→ DATA TO EXAMINE:

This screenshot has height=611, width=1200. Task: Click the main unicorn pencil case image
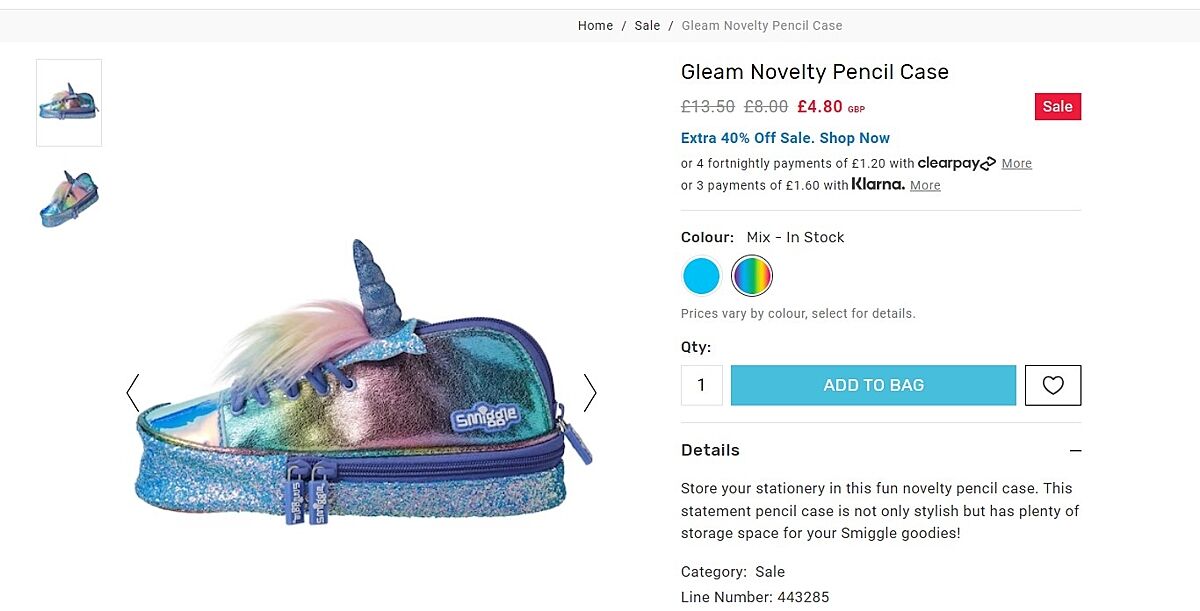pyautogui.click(x=360, y=390)
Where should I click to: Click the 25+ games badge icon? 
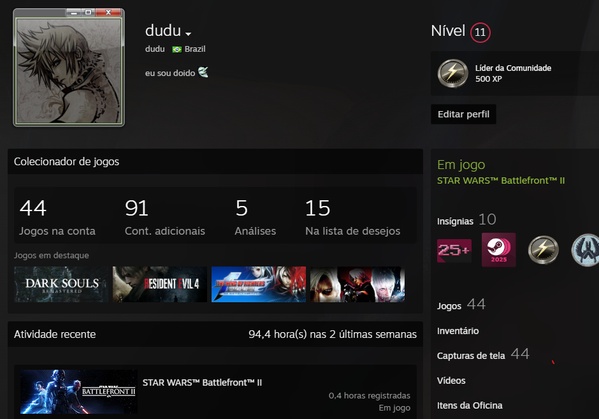[x=454, y=250]
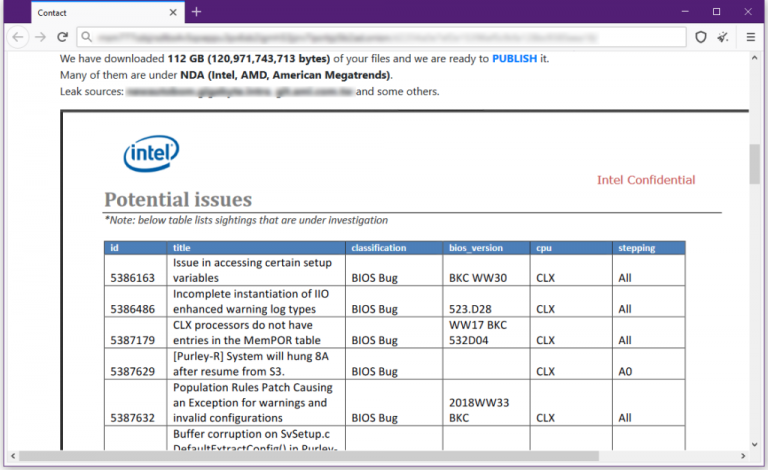Click the forward navigation arrow
This screenshot has height=470, width=768.
40,37
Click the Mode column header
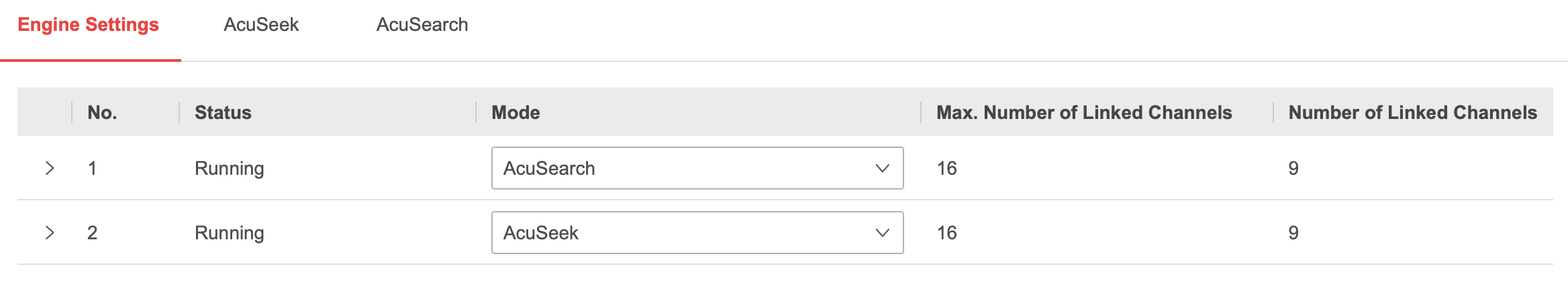Screen dimensions: 1568x285 [516, 112]
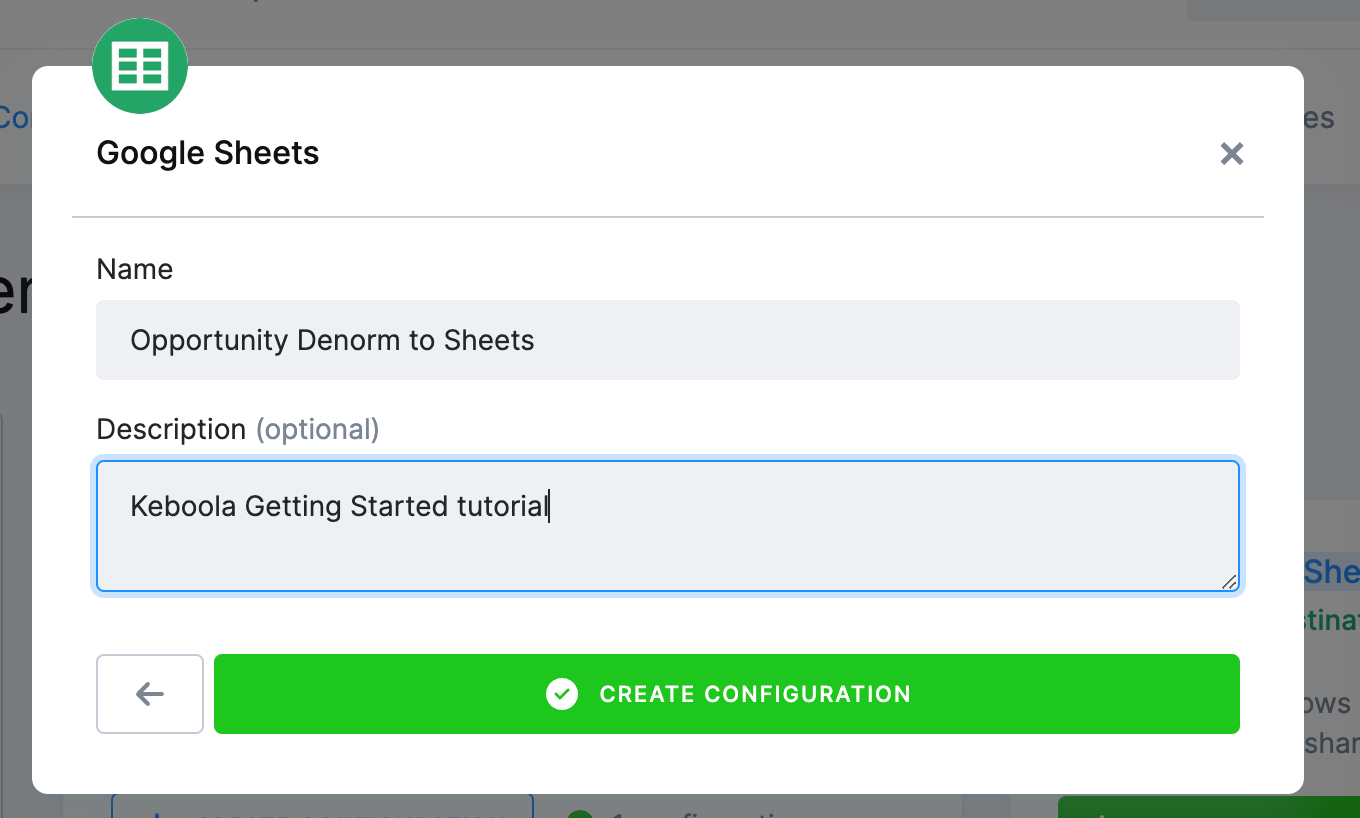
Task: Click the gray button at top-right behind overlay
Action: click(x=1272, y=10)
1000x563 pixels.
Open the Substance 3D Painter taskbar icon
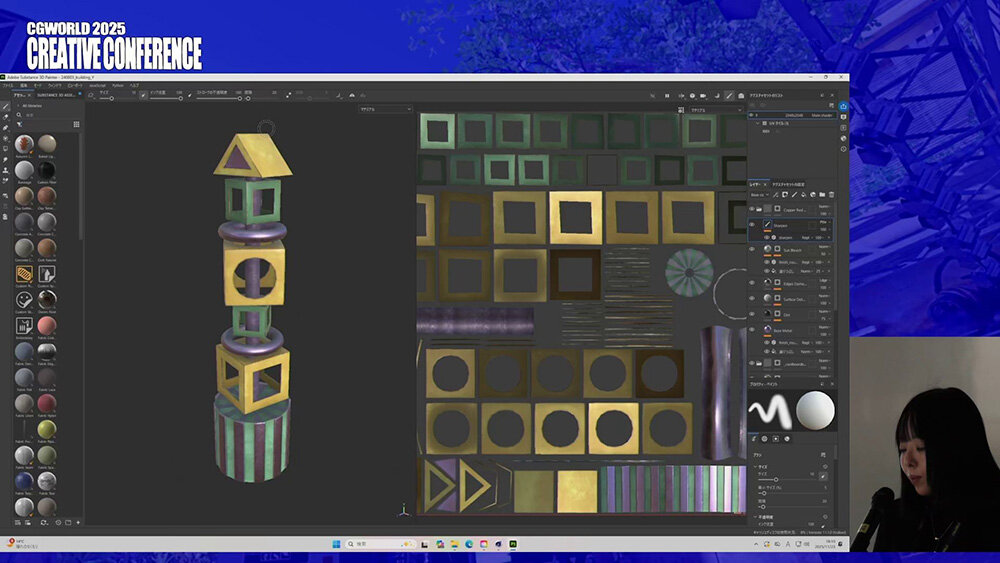coord(513,544)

→ EXERCISE REQUIREMENTS:
Beginning at the line with "Where should I", reproduce each line exactly through the last line of the records above, with pictures left out.

→ WRITTEN SOLUTION:
Where should I click to: Click the 25+ games badge icon? 
[x=454, y=250]
Click the forward navigation arrow
This screenshot has height=470, width=768.
40,37
Click the Mode column header
Screen dimensions: 1568x285 [516, 112]
Task: Click the gray button at top-right behind overlay
Action: click(x=1272, y=10)
1000x563 pixels.
Open the Substance 3D Painter taskbar icon
coord(513,544)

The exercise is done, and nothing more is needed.